NATIONAL LABOR RELATIONS BOARD
v.
NEW ERA DIE CO., INC.



Author: Jones

Before BIGGS, MARIS, CLARK, JONES, and GOODRICH, Circuit Judges.

JONES, Circuit Judge.

The National Labor Relations Board petitions for the enforcement of its order which directs the respondent to cease and desist from certain unfair labor practices, to take affirmative action for the future and to post the customary notices of its intention to comply. The respondent answers that the Board's findings are unsupported by the evidence, that the order is invalid and should, therefore, be denied enforcement.

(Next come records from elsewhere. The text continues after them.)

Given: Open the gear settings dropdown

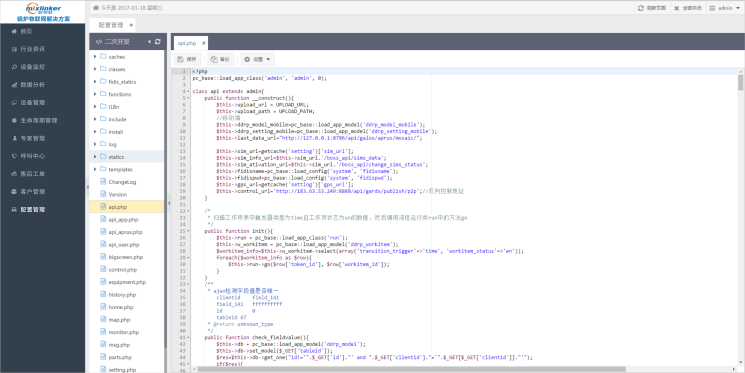Looking at the screenshot, I should [257, 59].
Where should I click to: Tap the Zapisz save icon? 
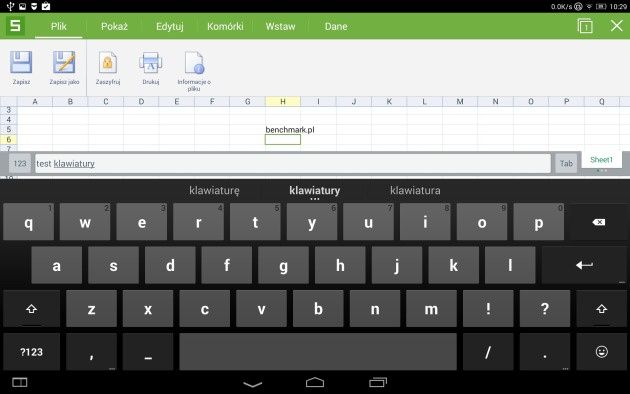pyautogui.click(x=21, y=62)
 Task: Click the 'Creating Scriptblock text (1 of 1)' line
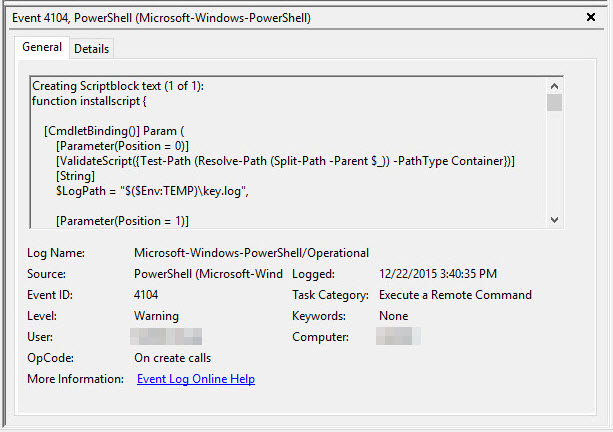tap(118, 86)
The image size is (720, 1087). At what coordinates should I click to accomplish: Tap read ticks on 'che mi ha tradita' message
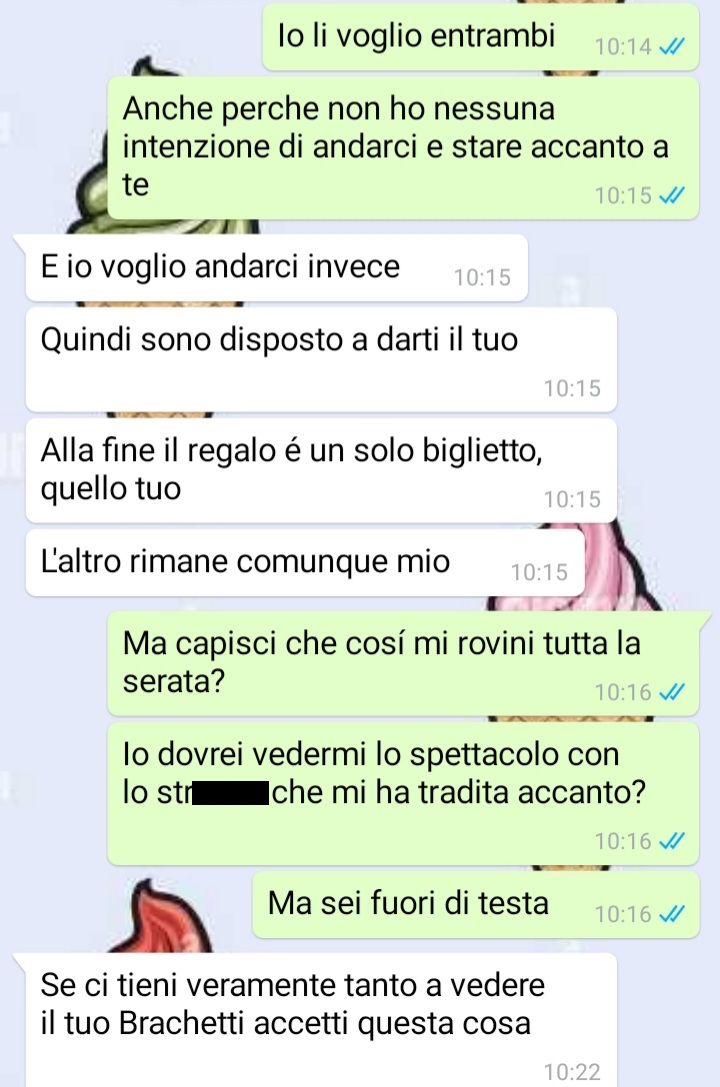pyautogui.click(x=671, y=841)
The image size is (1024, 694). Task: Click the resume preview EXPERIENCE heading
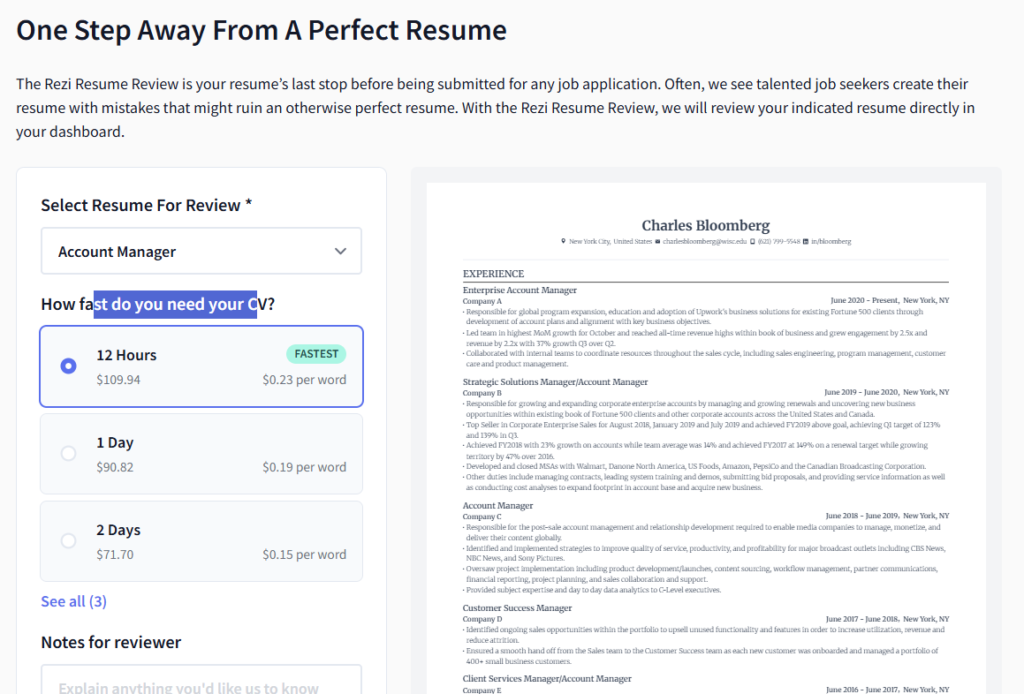[493, 273]
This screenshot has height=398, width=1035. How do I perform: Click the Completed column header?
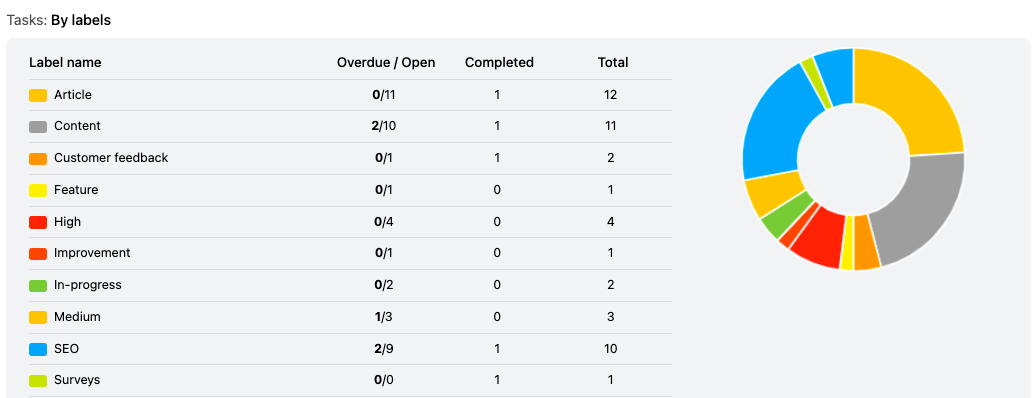click(499, 63)
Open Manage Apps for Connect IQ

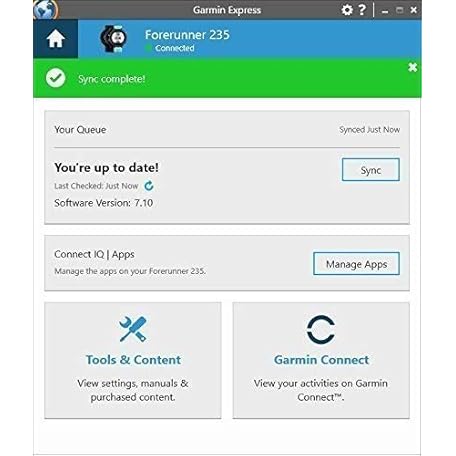click(x=356, y=264)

When the matter was originally argued here, it was suggested that a question was present as to the majority status of the bargaining agent, similar to the question in Oughton et al. v. National Labor Relations Board, 3 Cir., 118 F.2d 486. consequently when, upon petition for rehearing, the Oughton case was ordered for reargument, the present case was also set down for reargument at the same time.

The respondent is a Pennsylvania corporation having its place of business in Red Lion, Pennsylvania, where it is engaged in the manufacture, sale and distribution of steel clicking dies for use in cutting materials in the fabrication of shoes. About twenty per cent. of the materials used in the manufacture of dies, the respondent obtained from points outside of Pennsylvania, and it shipped directly to points outside of Pennsylvania approximately sixty per cent. by value of its manufactured products. These facts appear in material part by stipulation. The Board correctly concluded that the respondent was amenable to the provisions of the National Labor Relations Act.*fn1 The disruption of respondent's business because of labor troubles would directly affect the flow of interstate commerce. Cf. National Labor RElations Board v. Bradford Dyeing Association (U.S.A.) et al., 310 U.S. 318, 60 S. Ct. 918, 84 L. Ed. 1226; National LAbor Relations Board v. Fainblatt, 306 U.S. 601, 59 S. Ct. 668, 83 L. Ed. 1014; National LAbor Relations Board v. Jones & Laughlin Steel Corp., 301 U.S. 1, 57 S. Ct. 615, 81 L. Ed. 893, 108 A.L.R. 1352.

The parties also stipulated tha the unit appropriate for the purposes of collective bargaining should consist of all production and maintenance employees of the respondent, exclusive of supervisory and clerical employees. And the Board accordingly so concluded. There were thirty-nine such employees in the unit.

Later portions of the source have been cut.